### Provided text

It should be noted that, in the cases referred to above, the employees were not dismissed for the actual event or misconduct and the employer did not take any disciplinary actions for these behaviors which were only related to private life. The employees were dismissed for real and serious cause given the impact of such behaviors/events had on the company’s employees or reputation and more generally on the smooth running of the business.
(ii) Breach of a contractual duty
Employers have been found to be able to dismiss an employee:
- who performs during paid holidays similar tasks for a competitor which operates in the same field of business and in the same geographical area as the employer, as this constituted a breach of the duty of loyalty involved in any employment relationship;
- whose position is safety sensitive at an airline company and takes drugs during stopovers, as such conduct constitutes a breach of the security obligation;
- who breaches her confidentiality obligation by sharing on her Facebook page confidential commercial data, namely the photograph of the future clothing collection of her employer’s brand although the access to this page was restricted to her friends, since some of these friends could have worked for a competing company. Although the employer cannot access the private Facebook page of an employee, the employer was tipped off by one of the employee’s colleagues who was also a friend on Facebook. In this case, there was no invasion of privacy by the employer so that disciplinary measures could be taken.
(iii) Work-related events
The dismissal of an employee can also be justified for facts/events committed outside working hours and the workplace that do not disrupt the company or constitute a contractual breach.
Employers have been found to be able to dismiss an employee who:
- uses the truck provided by the company to commit a burglary during the week-end;
- threatens and insults colleagues during a trip organized by the employer in order to reward the winning employees of a national challenge organized within the company;
- sent messages to another colleague via the instant messaging system of the company which included insulting and degrading remarks towards superiors and subordinates, as well as numerous criticisms of the company’s organization, strategy and methods.

######

### Brief 1
According to the passage on employee dismissal, what conduct by an airline employee in a safety-sensitive position justified dismissal?
### Brief 2
From the passage on employee dismissal, write out the stretch from "It should be" through "of the business.".
### Brief 3
Continue the passage on employee dismissal from where it stops.

### Data records

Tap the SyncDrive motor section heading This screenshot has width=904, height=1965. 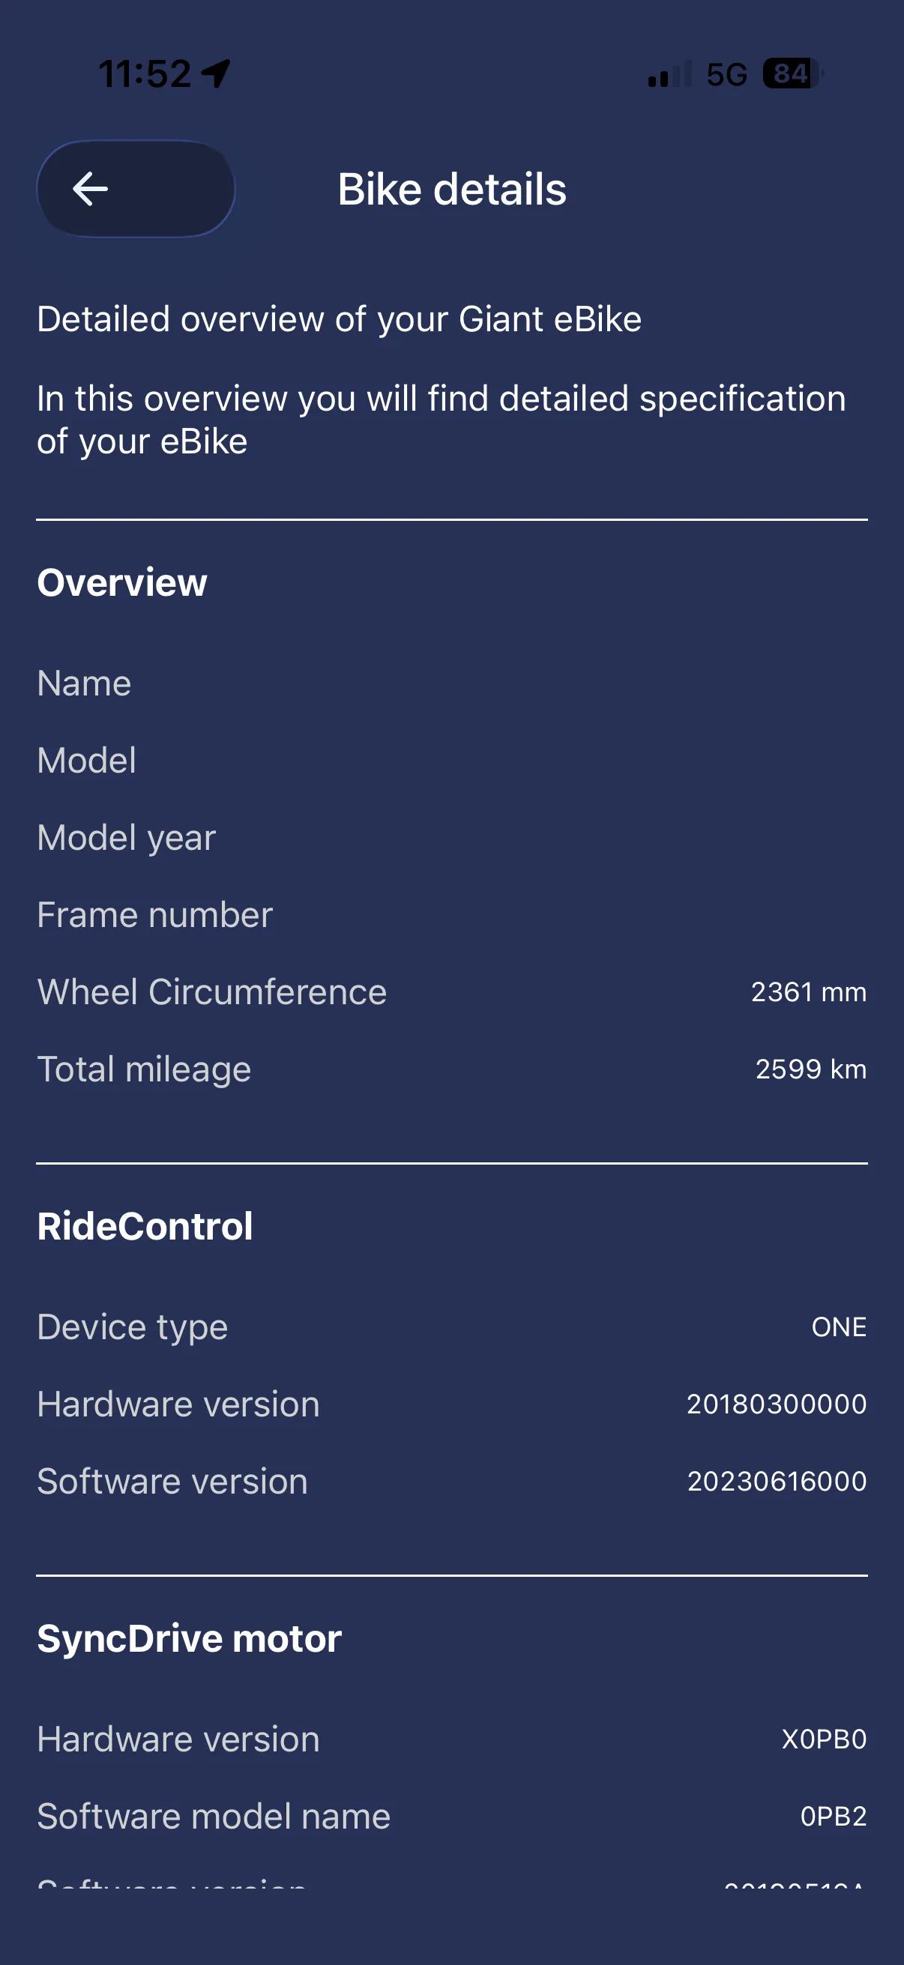pyautogui.click(x=189, y=1639)
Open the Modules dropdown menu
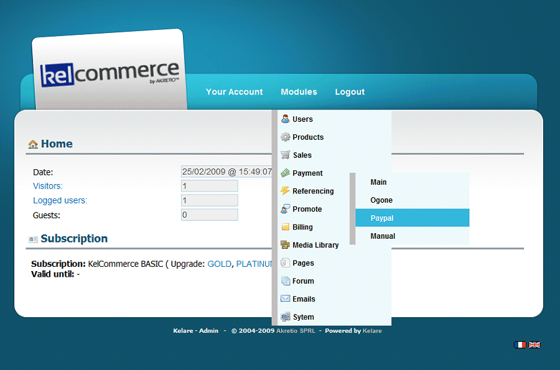Image resolution: width=560 pixels, height=370 pixels. (x=299, y=92)
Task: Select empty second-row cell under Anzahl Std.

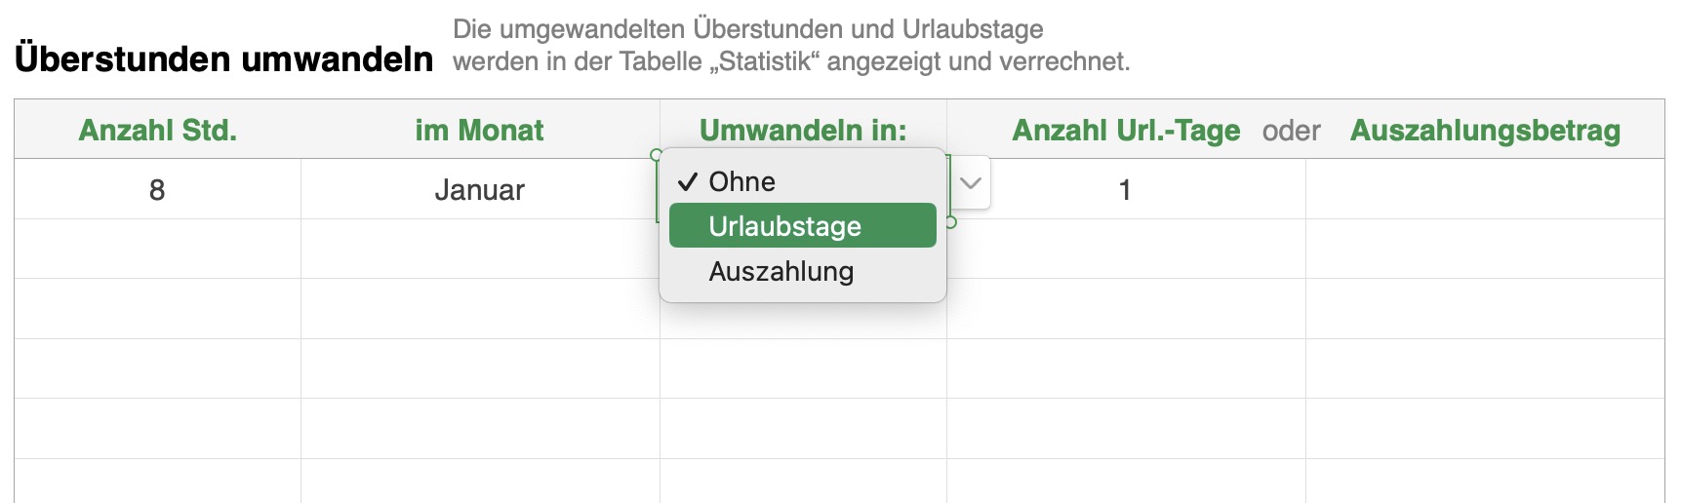Action: click(157, 250)

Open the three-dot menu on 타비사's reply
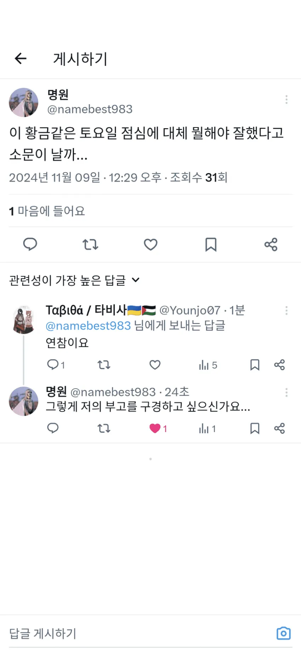(x=286, y=311)
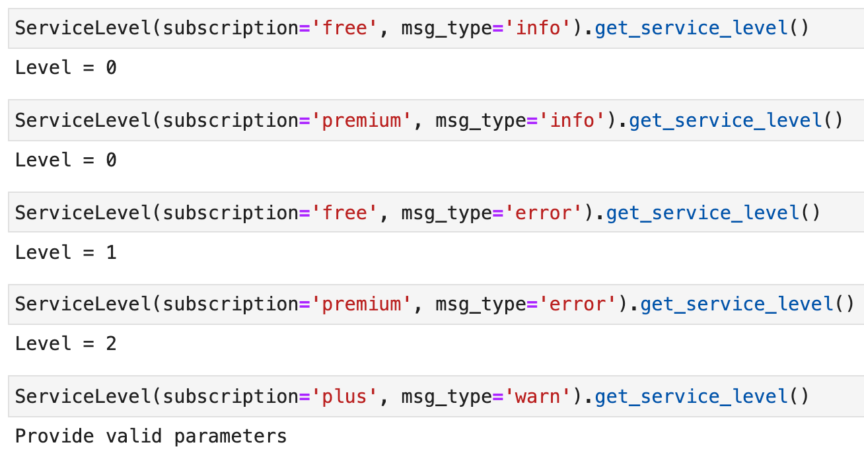
Task: Click "Level = 0" output under the free info cell
Action: (x=65, y=67)
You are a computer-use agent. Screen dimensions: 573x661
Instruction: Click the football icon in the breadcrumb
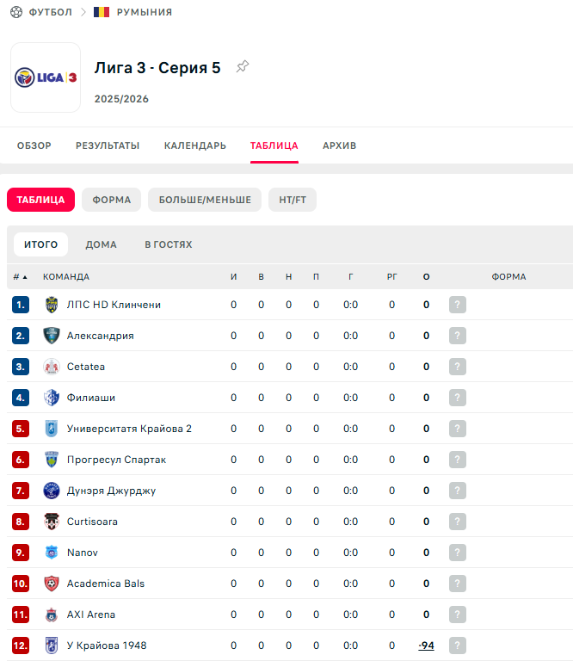pyautogui.click(x=15, y=12)
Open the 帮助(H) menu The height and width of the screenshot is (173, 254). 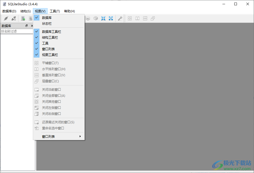pyautogui.click(x=69, y=11)
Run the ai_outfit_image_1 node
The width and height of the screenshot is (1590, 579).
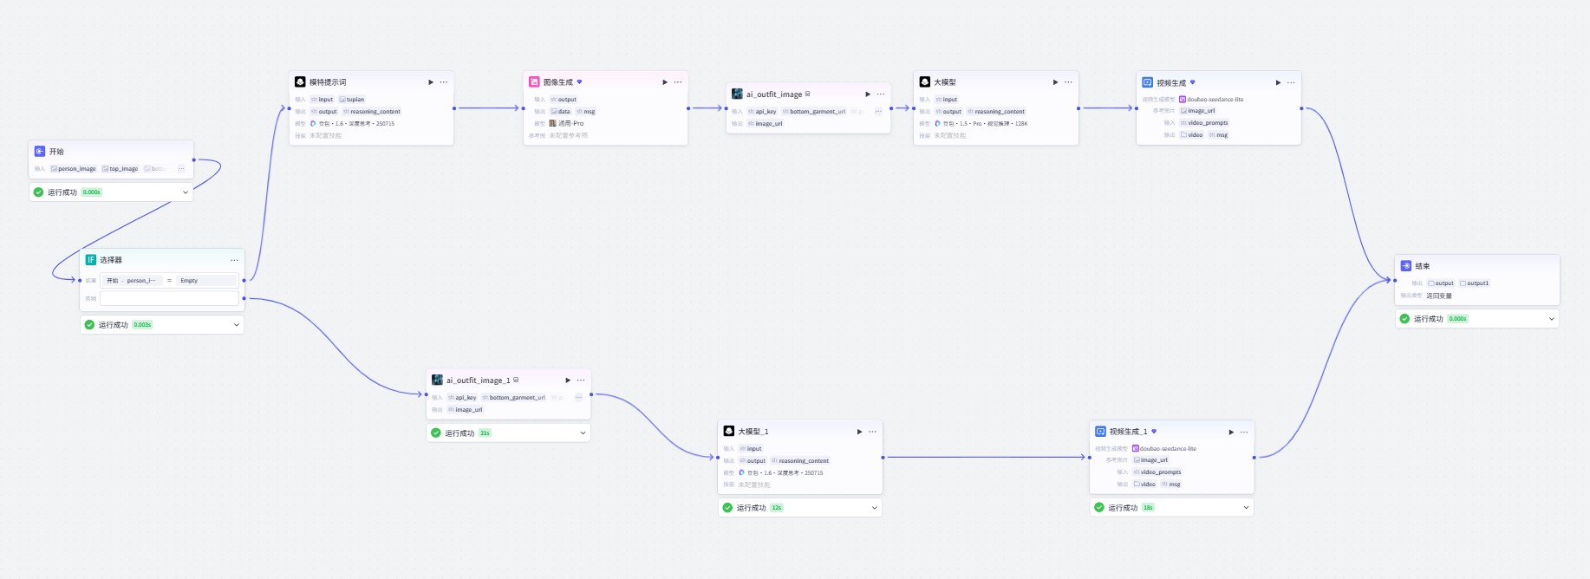[568, 381]
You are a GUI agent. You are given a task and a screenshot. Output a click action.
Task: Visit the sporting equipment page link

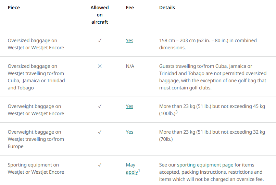205,165
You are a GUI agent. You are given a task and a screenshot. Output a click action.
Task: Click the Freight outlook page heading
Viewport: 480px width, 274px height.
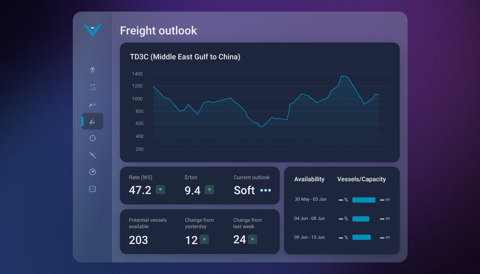point(158,30)
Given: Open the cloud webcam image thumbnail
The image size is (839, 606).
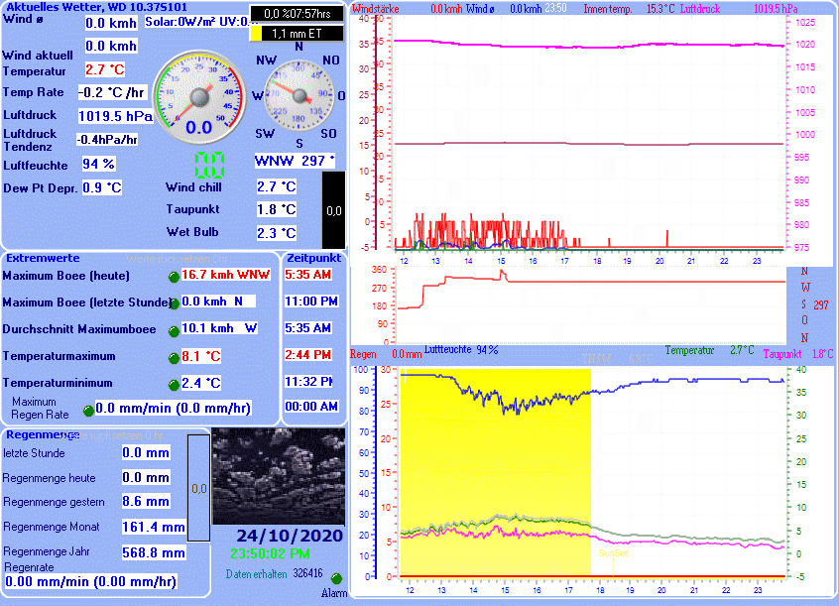Looking at the screenshot, I should click(278, 477).
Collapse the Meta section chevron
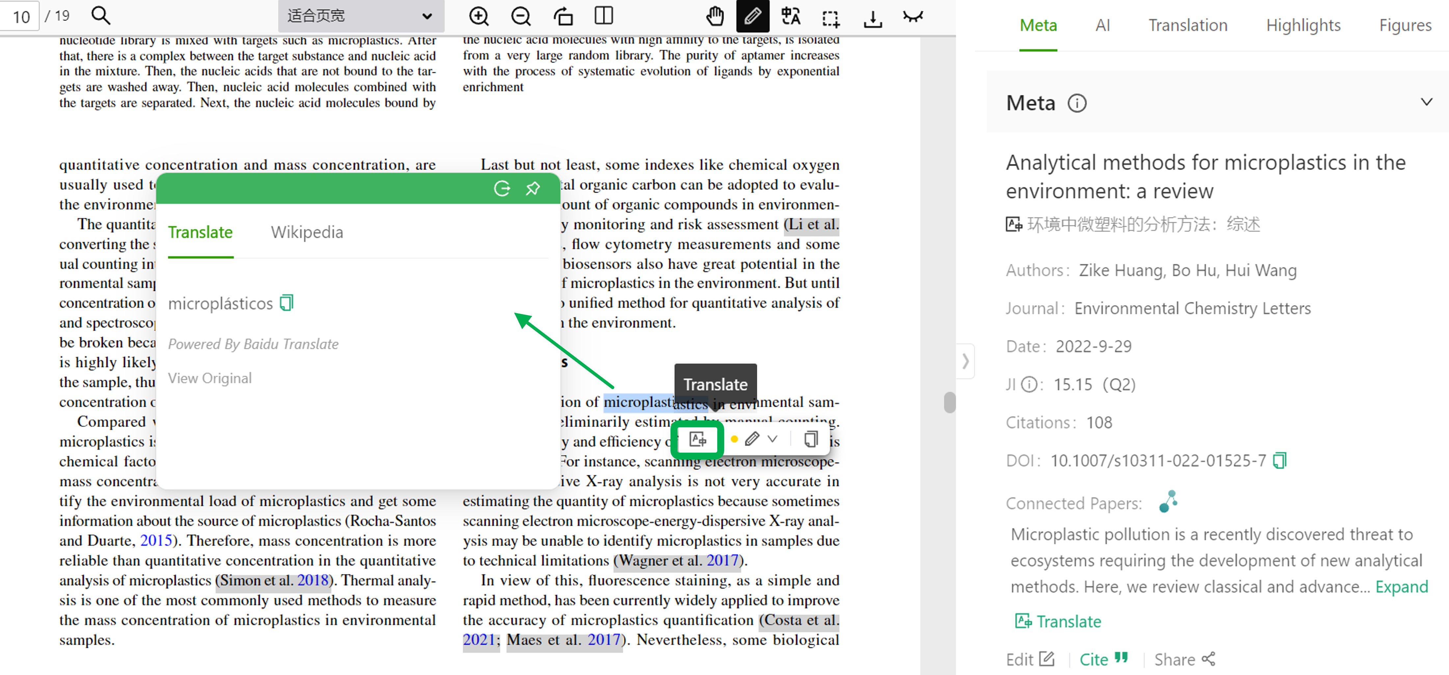 pos(1426,102)
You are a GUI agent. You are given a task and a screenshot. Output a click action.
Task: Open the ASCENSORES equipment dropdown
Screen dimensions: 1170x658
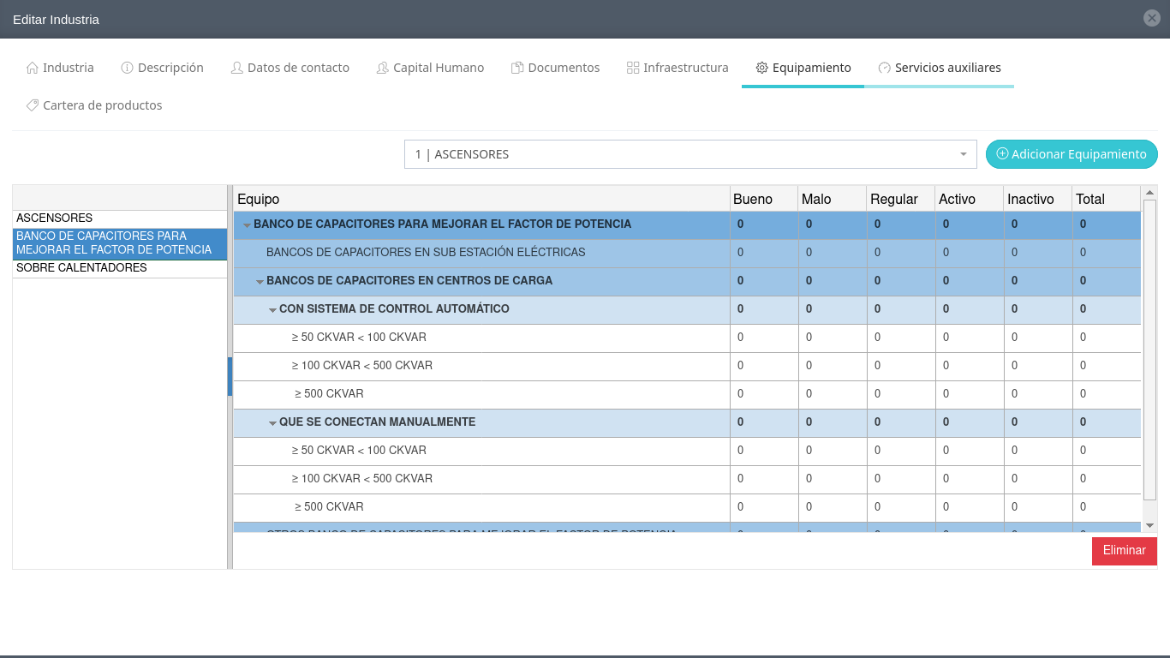click(689, 154)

######

### Exercise response 1
Taking drugs during stopovers.

### Exercise response 2
It should be noted that, in the cases referred to above, the employees were not dismissed for the actual event or misconduct and the employer did not take any disciplinary actions for these behaviors which were only related to private life. The employees were dismissed for real and serious cause given the impact of such behaviors/events had on the company’s employees or reputation and more generally on the smooth running of the business.

### Exercise response 3
It appears from the decisions of the French Supreme Court that employees are no longer totally secure in their privacy and that their actions outside of working time and the workplace can have an impact on their work life.
In particular, the rise in the use of social networks requires great vigilance by employees who need to clearly separate their private and work life to avoid any impact on their career, such as limiting access to their accounts on social networks to their friends only, and excluding their work colleagues who could forward their comments to the employer. Written criticism of the employer addressed to their colleagues should be avoided and use of a personal email account or a private instant messaging system or even their own personal phone is recommended to ensure that private exchanges will be kept private.
For its part, the employer must also be careful when dismissing an employee for events that relate to their private life. The employee could argue that the dismissal is null and void either on the basis it violated a fundamental right or was discriminatory, in which case, the employee could request damages as well as a reinstatement of his or her position and payment of lost wages between the dismissal and the reinstatement. This could have a significant financial impact given the usual length of the procedure before the French labor jurisdictions.
Joëlle Hannelais, partner,
and Sarah Machrhoul Lhotellier, associate.